Am Tag der Veranstaltung bewegte sich aus einer angemeldeten Gegendemonstration der "Initiative gegen Rechts" ein Aufzug mit ca. 300 bis 400 Personen in Richtung Wartberg. Dieser Aufzug löste sich nach den Feststellungen der Polizei in teilweise vermummte kleine Gruppen auf, die einzelne Polizeisperren umgingen oder teils mit Brettern, Flaschen und Steinen attackierten. Eine Gruppe bewegte sich zu einer Wiese, auf der die Polizei einen Bauzaun errichtet hatte, jenseits dessen eine Störung der Versammlung des FHD möglich gewesen wäre. Die Gruppe versuchte den Bauzaun zu durchbrechen. Dabei wurde sie von der Polizei eingekreist. Die Polizei gab mit Lautsprecher bekannt, die innerhalb der Umkreisung gebildete spontane Versammlung habe durch Stein- und Flaschenwürfe sowie Einsatz von Pyrotechnik einen unfriedlichen Verlauf genommen und werde daher endgültig aufgelöst; es würden nun "von allen" die Personalien festgestellt. Ein Polizeibeamter traf die Klägerin, die mit einer hellblauen Weste mit der in Leuchtschrift gehaltenen Aufschrift "Demo-Beobachterin" bekleidet war, am Rand der eingekreisten Gruppe an und nahm ihre Personalien auf.

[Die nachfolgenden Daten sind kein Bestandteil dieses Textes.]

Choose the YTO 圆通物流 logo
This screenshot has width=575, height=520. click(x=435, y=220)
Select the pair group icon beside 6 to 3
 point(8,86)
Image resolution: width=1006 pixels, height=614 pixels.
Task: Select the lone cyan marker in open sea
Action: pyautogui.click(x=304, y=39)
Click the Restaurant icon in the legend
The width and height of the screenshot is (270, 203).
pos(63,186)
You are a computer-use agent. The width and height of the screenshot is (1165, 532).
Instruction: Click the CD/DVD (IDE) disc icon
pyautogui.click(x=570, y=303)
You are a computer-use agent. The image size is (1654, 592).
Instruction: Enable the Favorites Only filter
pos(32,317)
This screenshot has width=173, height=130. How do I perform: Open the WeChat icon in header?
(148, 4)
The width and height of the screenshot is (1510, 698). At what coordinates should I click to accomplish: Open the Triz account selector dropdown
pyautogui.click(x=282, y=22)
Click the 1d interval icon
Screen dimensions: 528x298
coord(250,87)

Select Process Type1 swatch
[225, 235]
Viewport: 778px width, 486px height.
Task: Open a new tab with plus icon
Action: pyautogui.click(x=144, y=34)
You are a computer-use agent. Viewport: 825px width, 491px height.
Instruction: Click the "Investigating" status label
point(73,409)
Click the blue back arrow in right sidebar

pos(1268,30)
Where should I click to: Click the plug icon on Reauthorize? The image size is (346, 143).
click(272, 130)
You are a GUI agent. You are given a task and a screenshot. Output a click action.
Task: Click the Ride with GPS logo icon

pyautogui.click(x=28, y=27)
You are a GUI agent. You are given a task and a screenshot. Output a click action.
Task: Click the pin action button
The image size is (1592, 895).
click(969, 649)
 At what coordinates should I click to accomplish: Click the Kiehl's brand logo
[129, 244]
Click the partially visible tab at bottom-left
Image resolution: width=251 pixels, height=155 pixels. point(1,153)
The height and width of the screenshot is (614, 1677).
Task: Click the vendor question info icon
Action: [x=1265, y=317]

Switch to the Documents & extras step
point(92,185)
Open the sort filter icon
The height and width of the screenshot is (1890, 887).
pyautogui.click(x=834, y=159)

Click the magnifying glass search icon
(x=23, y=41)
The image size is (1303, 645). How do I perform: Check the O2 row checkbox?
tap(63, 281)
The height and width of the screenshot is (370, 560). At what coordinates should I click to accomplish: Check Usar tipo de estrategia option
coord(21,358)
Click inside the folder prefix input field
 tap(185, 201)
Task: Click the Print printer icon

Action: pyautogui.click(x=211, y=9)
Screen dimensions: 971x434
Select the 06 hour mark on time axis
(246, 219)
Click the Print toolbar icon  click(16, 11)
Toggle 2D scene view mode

Mit ihrer Klage begehrte die Klägerin die Feststellung, dass diese polizeiliche Maßnahme rechtswidrig war. Das Verwaltungsgericht Karlsruhe (VG) wies die Klage mit Urteil vom 8. Mai 2014 ab (Pressemitteilung vom 13. Mai 2014). Mit ihrem Antrag auf Zulassung der Berufung, machte die Klägerin u.a. ernstliche Zweifel an der Richtigkeit dieses Urteils geltend. Der VGH lehnte den Zulassungsantrag mit dem Beschluss vom 10. März 2015 ab.

Das VG habe zutreffend angenommen, dass die Klägerin wegen ihres Verhaltens Störerin im Sinne des Polizeigesetzes gewesen und daher zu Recht in Anspruch genommen worden sei. Die Polizei habe die Klägerin aufgrund der Gesamtumstände und der Nähe der Klägerin zur umschlossenen unfriedlichen Versammlung als Gefahrverursacherin ansehen dürfen. Die Klägerin habe sich ursprünglich in der von der Polizei eingekreisten Versammlung befunden. Als sie von dem Polizeibeamten angesprochen worden sei, habe sie sich nach wie vor in einem sehr engen zeitlichen und örtlichen Zusammenhang zu unfriedlichen Aktionen aufgehalten, die vorher aus der Gruppe verübt worden seien. Allein aufgrund ihrer Kleidung und ihrer Bezeichnung als "Demonstrationsbeobachter“ habe sie sich nicht erkennbar von der Gefahrenquelle distanziert.

Der Beschluss ist unanfechtbar (Az.: 1 S 1225/14). Das Urteil des VG ist damit rechtskräftig.